_Instructions for the task:_ Transcribe each of the entries exactly.

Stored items
BEGIN

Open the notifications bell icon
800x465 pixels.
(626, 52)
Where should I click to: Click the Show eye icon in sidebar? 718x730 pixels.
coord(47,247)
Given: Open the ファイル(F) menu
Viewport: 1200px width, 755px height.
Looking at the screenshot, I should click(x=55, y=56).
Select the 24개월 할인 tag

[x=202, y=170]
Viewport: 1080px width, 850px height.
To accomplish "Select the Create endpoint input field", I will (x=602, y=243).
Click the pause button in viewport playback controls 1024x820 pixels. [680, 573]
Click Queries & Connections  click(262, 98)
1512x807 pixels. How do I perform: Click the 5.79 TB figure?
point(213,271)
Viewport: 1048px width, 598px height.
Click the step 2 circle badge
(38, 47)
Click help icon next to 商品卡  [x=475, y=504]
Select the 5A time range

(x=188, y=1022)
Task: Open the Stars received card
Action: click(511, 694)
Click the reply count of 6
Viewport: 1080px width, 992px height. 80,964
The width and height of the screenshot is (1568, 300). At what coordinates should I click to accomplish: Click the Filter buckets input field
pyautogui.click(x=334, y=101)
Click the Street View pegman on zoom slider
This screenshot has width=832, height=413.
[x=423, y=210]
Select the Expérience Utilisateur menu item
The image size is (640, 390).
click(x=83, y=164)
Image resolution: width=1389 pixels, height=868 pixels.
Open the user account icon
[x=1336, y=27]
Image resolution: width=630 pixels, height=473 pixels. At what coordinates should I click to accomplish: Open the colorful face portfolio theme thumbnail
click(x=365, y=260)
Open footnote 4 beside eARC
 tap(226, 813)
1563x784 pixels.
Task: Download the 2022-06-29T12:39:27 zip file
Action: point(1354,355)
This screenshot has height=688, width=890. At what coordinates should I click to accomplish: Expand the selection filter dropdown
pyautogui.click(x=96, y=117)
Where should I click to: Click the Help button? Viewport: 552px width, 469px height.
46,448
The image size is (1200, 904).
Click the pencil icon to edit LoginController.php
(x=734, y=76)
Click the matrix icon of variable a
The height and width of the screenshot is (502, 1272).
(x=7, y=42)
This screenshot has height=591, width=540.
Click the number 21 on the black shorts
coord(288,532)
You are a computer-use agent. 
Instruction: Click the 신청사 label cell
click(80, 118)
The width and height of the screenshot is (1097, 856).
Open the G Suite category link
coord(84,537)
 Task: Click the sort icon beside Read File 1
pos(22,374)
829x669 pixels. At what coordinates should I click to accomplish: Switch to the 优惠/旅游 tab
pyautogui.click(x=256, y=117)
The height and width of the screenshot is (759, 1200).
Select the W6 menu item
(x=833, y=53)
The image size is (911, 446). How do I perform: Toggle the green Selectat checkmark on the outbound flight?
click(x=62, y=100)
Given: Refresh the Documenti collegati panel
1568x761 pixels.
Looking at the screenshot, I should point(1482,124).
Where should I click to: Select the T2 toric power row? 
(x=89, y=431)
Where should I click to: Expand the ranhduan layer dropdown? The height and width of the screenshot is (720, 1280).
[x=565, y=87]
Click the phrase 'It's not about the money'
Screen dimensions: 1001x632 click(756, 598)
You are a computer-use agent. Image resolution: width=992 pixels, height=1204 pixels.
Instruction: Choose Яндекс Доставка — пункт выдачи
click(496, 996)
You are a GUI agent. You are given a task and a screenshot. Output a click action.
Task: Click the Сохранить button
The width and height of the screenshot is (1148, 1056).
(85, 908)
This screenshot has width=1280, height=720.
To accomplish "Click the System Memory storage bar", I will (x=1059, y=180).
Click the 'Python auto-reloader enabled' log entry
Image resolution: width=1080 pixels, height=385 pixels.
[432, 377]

END

_Output for this task:_
Open the notifications bell icon
800x465 pixels.
(626, 52)
Where should I click to: Click the Show eye icon in sidebar? 718x730 pixels.
coord(47,247)
Given: Open the ファイル(F) menu
Viewport: 1200px width, 755px height.
Looking at the screenshot, I should click(x=55, y=56).
Select the 24개월 할인 tag

[x=202, y=170]
Viewport: 1080px width, 850px height.
To accomplish "Select the Create endpoint input field", I will (x=602, y=243).
Click the pause button in viewport playback controls 1024x820 pixels. [680, 573]
Click Queries & Connections  click(262, 98)
1512x807 pixels. How do I perform: Click the 5.79 TB figure?
point(213,271)
Viewport: 1048px width, 598px height.
Click the step 2 circle badge
(38, 47)
Click help icon next to 商品卡  [x=475, y=504]
Select the 5A time range

(x=188, y=1022)
Task: Open the Stars received card
Action: click(511, 694)
Click the reply count of 6
Viewport: 1080px width, 992px height. 80,964
The width and height of the screenshot is (1568, 300). At what coordinates should I click to accomplish: Click the Filter buckets input field
pyautogui.click(x=334, y=101)
Click the Street View pegman on zoom slider
This screenshot has width=832, height=413.
[x=423, y=210]
Select the Expérience Utilisateur menu item
The image size is (640, 390).
click(x=83, y=164)
Image resolution: width=1389 pixels, height=868 pixels.
Open the user account icon
[x=1336, y=27]
Image resolution: width=630 pixels, height=473 pixels. At what coordinates should I click to accomplish: Open the colorful face portfolio theme thumbnail
click(x=365, y=260)
Open footnote 4 beside eARC
 tap(226, 813)
1563x784 pixels.
Task: Download the 2022-06-29T12:39:27 zip file
Action: point(1354,355)
This screenshot has height=688, width=890. At what coordinates should I click to accomplish: Expand the selection filter dropdown
pyautogui.click(x=96, y=117)
Where should I click to: Click the Help button? Viewport: 552px width, 469px height.
46,448
The image size is (1200, 904).
Click the pencil icon to edit LoginController.php
(x=734, y=76)
Click the matrix icon of variable a
The height and width of the screenshot is (502, 1272).
(x=7, y=42)
This screenshot has height=591, width=540.
Click the number 21 on the black shorts
coord(288,532)
You are a computer-use agent. 
Instruction: Click the 신청사 label cell
click(80, 118)
The width and height of the screenshot is (1097, 856).
Open the G Suite category link
coord(84,537)
 Task: Click the sort icon beside Read File 1
pos(22,374)
829x669 pixels. At what coordinates should I click to accomplish: Switch to the 优惠/旅游 tab
pyautogui.click(x=256, y=117)
The height and width of the screenshot is (759, 1200).
Select the W6 menu item
(x=833, y=53)
The image size is (911, 446). How do I perform: Toggle the green Selectat checkmark on the outbound flight?
click(x=62, y=100)
Given: Refresh the Documenti collegati panel
1568x761 pixels.
Looking at the screenshot, I should point(1482,124).
Where should I click to: Select the T2 toric power row? 
(x=89, y=431)
Where should I click to: Expand the ranhduan layer dropdown? The height and width of the screenshot is (720, 1280).
[x=565, y=87]
Click the phrase 'It's not about the money'
Screen dimensions: 1001x632 click(756, 598)
You are a computer-use agent. Image resolution: width=992 pixels, height=1204 pixels.
Instruction: Choose Яндекс Доставка — пункт выдачи
click(496, 996)
You are a GUI agent. You are given a task and a screenshot. Output a click action.
Task: Click the Сохранить button
The width and height of the screenshot is (1148, 1056).
(85, 908)
This screenshot has width=1280, height=720.
To accomplish "Click the System Memory storage bar", I will (x=1059, y=180).
Click the 'Python auto-reloader enabled' log entry
Image resolution: width=1080 pixels, height=385 pixels.
[432, 377]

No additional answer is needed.